## Task
From the first line below to the last, reproduce the material exactly and leave out the images.

┄┄┄┄┄┄┄┄┄┄

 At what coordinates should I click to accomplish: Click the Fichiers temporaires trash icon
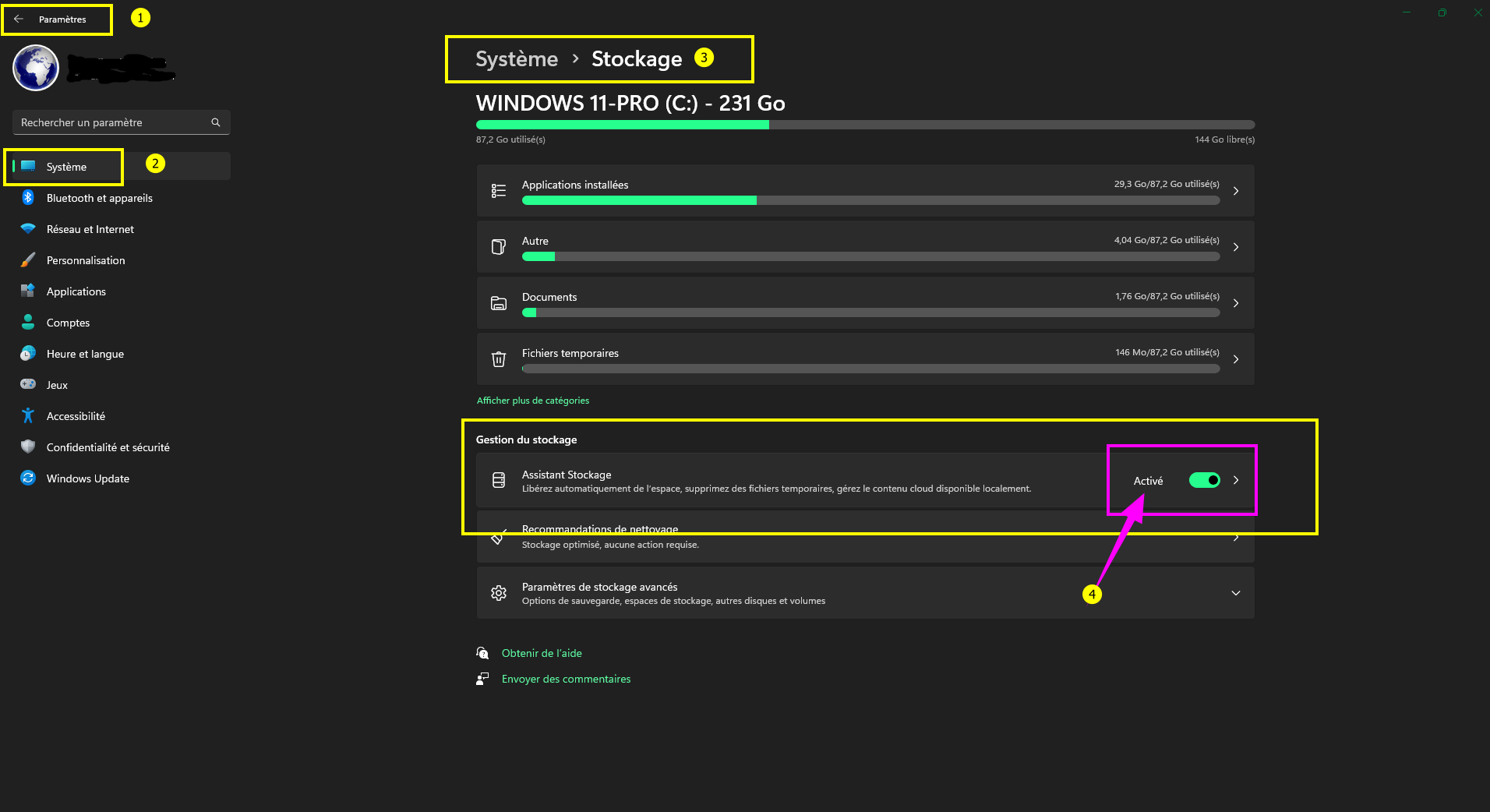coord(499,359)
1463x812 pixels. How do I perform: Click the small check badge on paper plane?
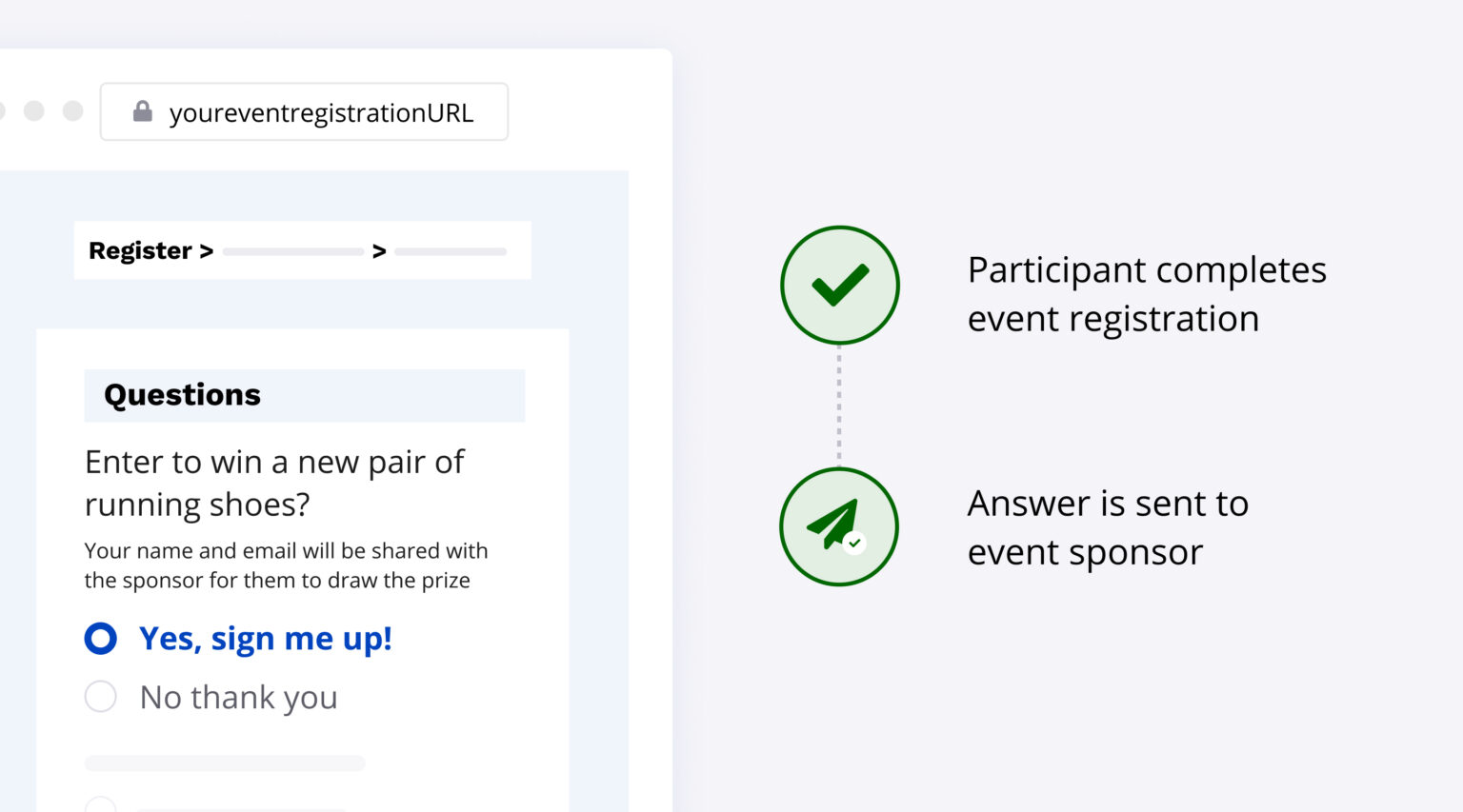click(x=854, y=543)
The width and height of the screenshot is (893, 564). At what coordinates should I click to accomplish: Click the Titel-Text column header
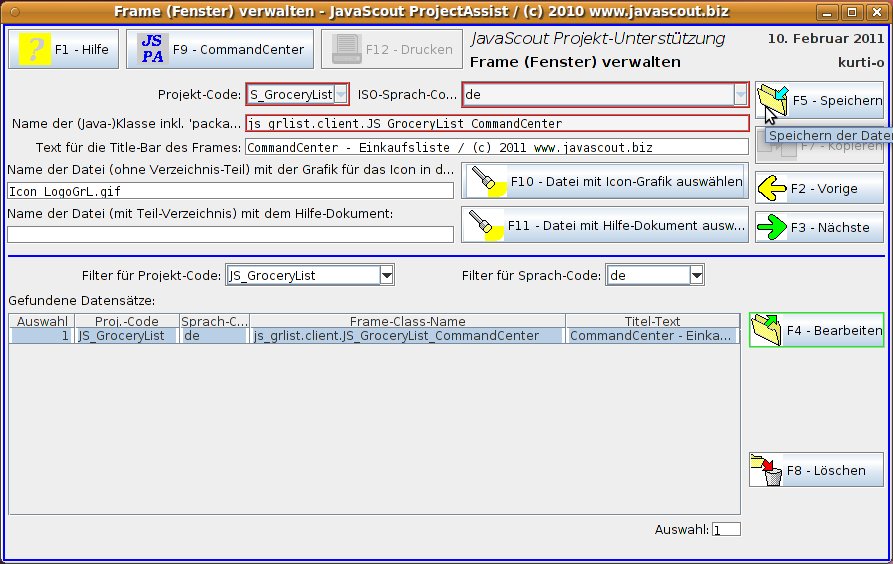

┄┄┄┄┄┄┄┄┄┄

## Result for this exercise
 At what coordinates should I click to accomplish: Click the Fichiers temporaires trash icon
coord(499,359)
1463x812 pixels. How do I perform: Click the small check badge on paper plane?
click(x=854, y=543)
The width and height of the screenshot is (893, 564). At what coordinates should I click to accomplish: Click the Titel-Text column header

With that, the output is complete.